Utilizing the CMYK color space involves printing with four plates, one on top of the other. Each is made up of different tones of one color so that, when it’s combined with the other three, many result. When a customer requests a Pantone value, ink has to be specially mixed. So, put simply, Pantone printing is costlier, especially when more than one color has been requested for a job, especially when it doesn’t pay off as much to prep the press if that job is small.

That isn’t to say printing Pantone colors is impossible. A close CMYK conversion is simply the path of least resistance where, if the customer is not dead set on a specific Pantone shade, it might be the best option available.

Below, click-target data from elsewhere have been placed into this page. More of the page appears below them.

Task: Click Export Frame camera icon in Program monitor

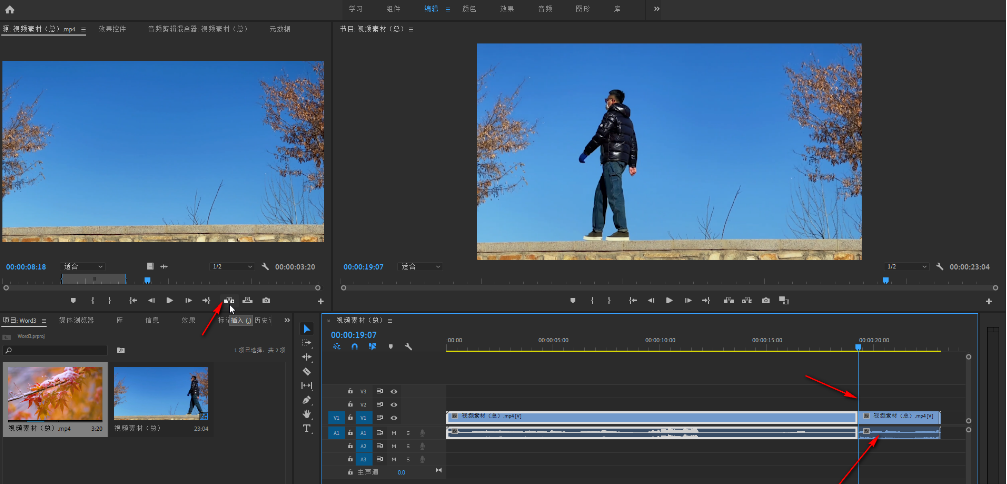Action: pos(765,300)
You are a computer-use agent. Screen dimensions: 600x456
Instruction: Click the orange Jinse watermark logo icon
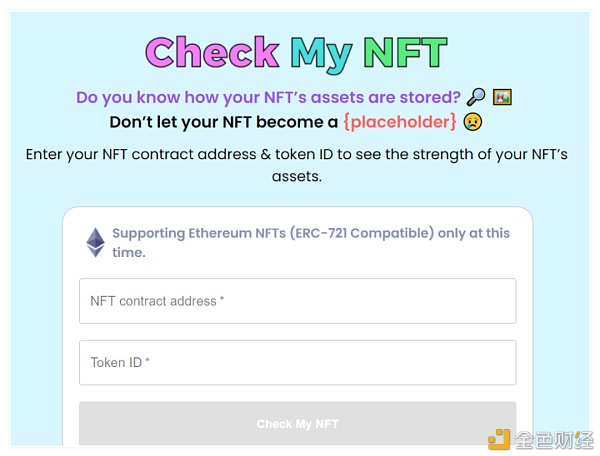pos(499,439)
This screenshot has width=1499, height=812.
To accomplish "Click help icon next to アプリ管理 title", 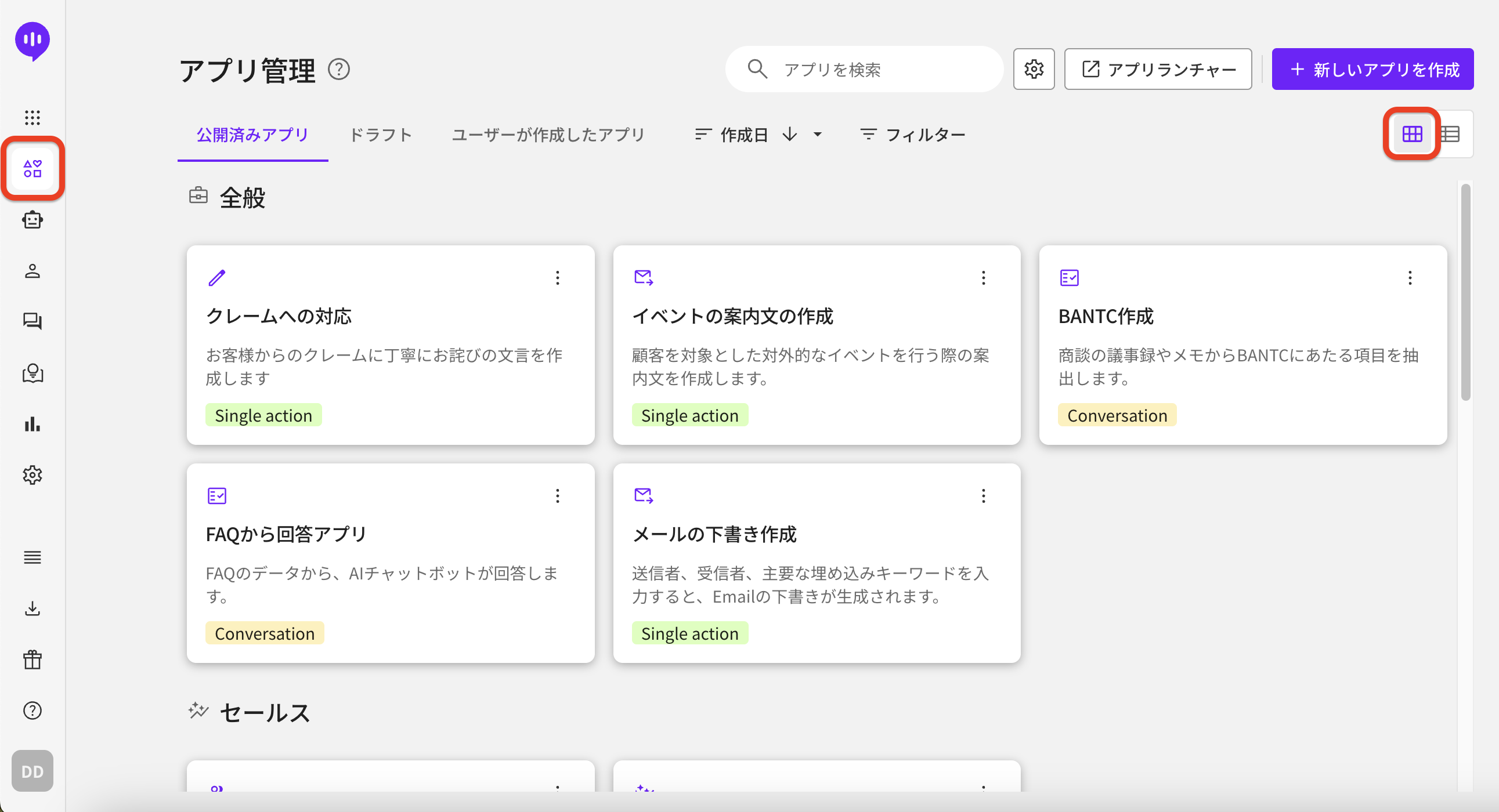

Providing a Drawdown Proof

Colors don’t appear the same on different surfaces or substrates. Adjustments are unavoidable. So, in addition to a hard copy, printers will also provide customers with a drawdown proof upon request.  The drawdown is essentially a sample of the ink without the artwork, but on the actual substrate on which it will ultimately appear. As such, the drawdown proof is an indispensable tool that alleviates customer concerns.

Using a Spectrophotometer

A spectrophotometer is a device that checks the color bar, the strip of colors across one side of the press sheet. Spectrophotometers ensure color consistency the length of a job. Inline (on the press) and handheld incarnations exist, but, whichever type, they have become industry staples.

Ideally, instead of checking the color bar, which doesn’t even make it into customer’s hands, the artwork’s color accuracy would be verified instead. As a result, handhelds, which can be picked up and placed at different positions, have their benefits. By the same token, in the event of repeats, it’s unrealistic to inspect the same exact point at each position to be measured if it’s continually lifted up and placed back down. That’s where a digital solution, which could bookmark points to be automatically inspected on loaded repeats, might be advantageous.

Spectrophotometers nevertheless won’t be replaced. Using each to complement one another gives printers the best of both worlds, though: The convenience of a digital solution to check the color of entire jobs in a fraction of the time and the accuracy of a spectrophotometer, which can double-check potential differences when something is detected as being amiss.

Providing Confirmation of Color Inspection

One arguable limitation of spectrophotometers is the lack of a generated report of its findings. Printers are forced to give verbal or written confirmation, leaving customers to have to take them at their word or delay going to market by spending time manually checking the color themselves.

In contrast, a report, which a digital solution would generate, gives customers proof all color points were verified. It wouldn’t simply provide confirmation, but also the individual CMYK, LAB, RGB, and Pantone values at each point, leaving the customer justified in going straight to production.

A report would improve communication between the printer and customer. Not only would the customer receive certification as to the accuracy of the color, but the level of trust between the two parties would arguably improve. The customer would at least trust the process to a greater degree as there would no longer be a gap in the workflow.

As long as the customer is satisfied with the end result, they’re likely to continue to do business with the same printer moving. That not only means a satisfied customer, but more business for the printer. That’s the undeniably optimal outcome of following the above best practices.